On the face of it, this seems ridiculous. The whole point of 401(k) plans is that the money you put in is untaxed, and it usually helps lower your overall taxable income in any given year. Because 401(k) withdrawals are taxed, it seems there's little incentive to contribute after-tax money to a 401(k).
But that's where our friend the Mad Fientist comes in. After hounding the IRS for an explanation on how conversions can be used, he realized that "you can easily divert ... the after-tax portion [of your 401(k) or 403(b)] to your Roth IRA, without paying any tax."

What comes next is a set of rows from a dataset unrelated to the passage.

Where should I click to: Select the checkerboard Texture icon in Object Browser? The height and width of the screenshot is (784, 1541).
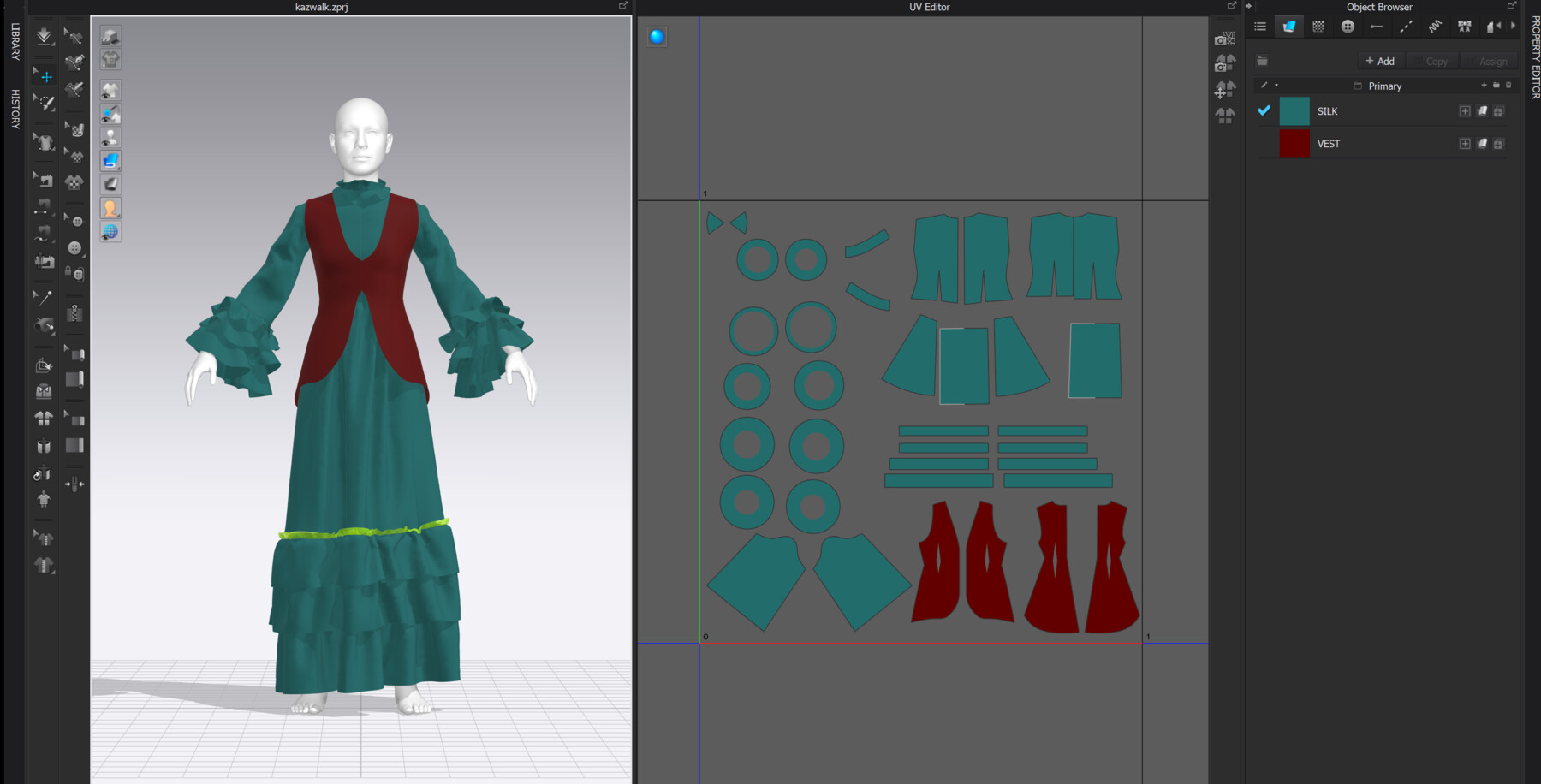click(1318, 27)
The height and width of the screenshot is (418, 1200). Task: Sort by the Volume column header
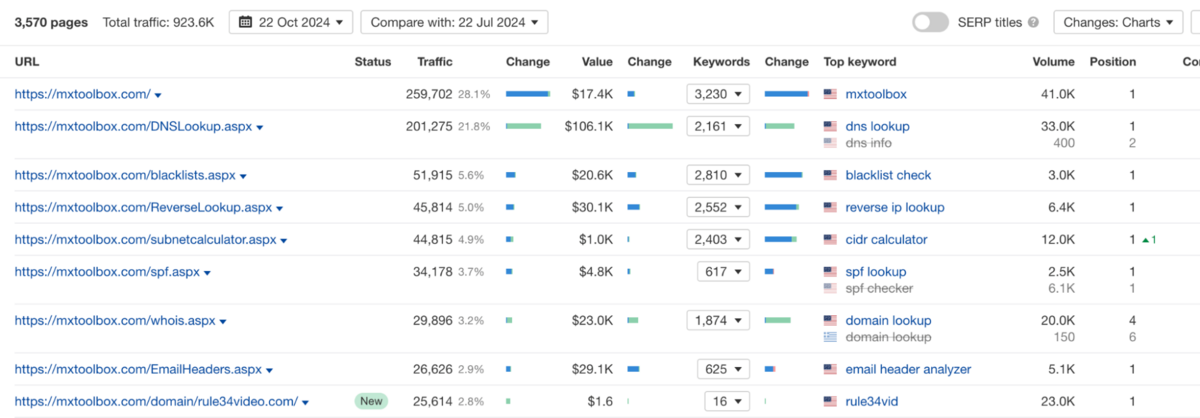click(1053, 62)
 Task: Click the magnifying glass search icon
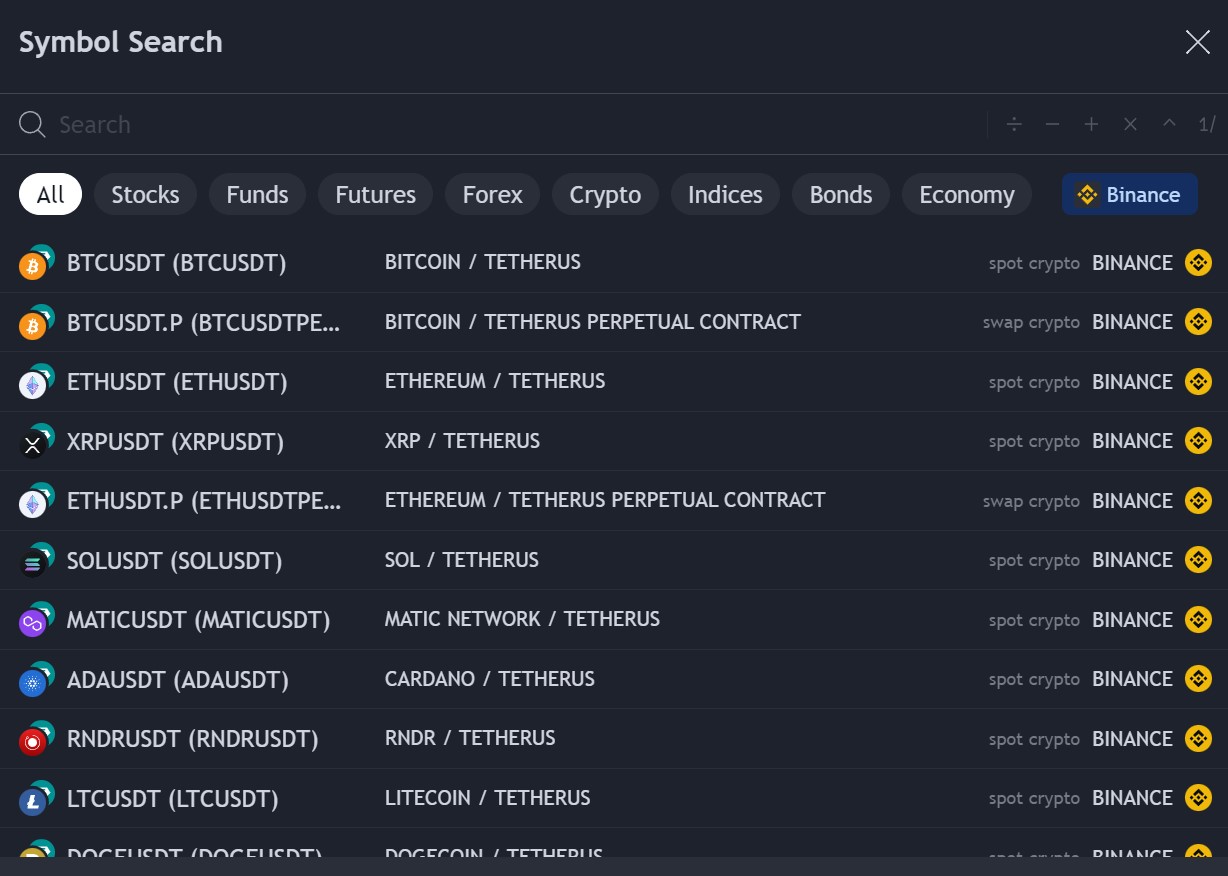click(x=30, y=124)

So let's say a person is diligently socking away $17,500 per year in his or her 401(k) and is able to get a company match of $4,000. That means there's still room for $30,500 in "after-tax" 401(k) contributions -- which could be converted into a Roth IRA in short order.
Steps to take
Obviously, this is a somewhat complicated process, so contacting your financial advisor and your company's 401(k) provider is the most important step to take. Some plans don't allow for after-tax contributions -- which would make this strategy null and void.
Still others won't allow for "in-service withdrawals." In layman's terms, this simply means that you can't divert your after-tax 401(k) money into a Roth until you leave your current job. You could still, of course, take advantage of this strategy when you leave your job, but any growth your after-tax principal experiences could be taxed upon withdrawal.
But if, after taking the requisite steps to ensure this is the right plan for you, you realize you can use this strategy, the IRS has given you a huge gift: the go-ahead to make a mega-backdoor Roth contribution -- every year!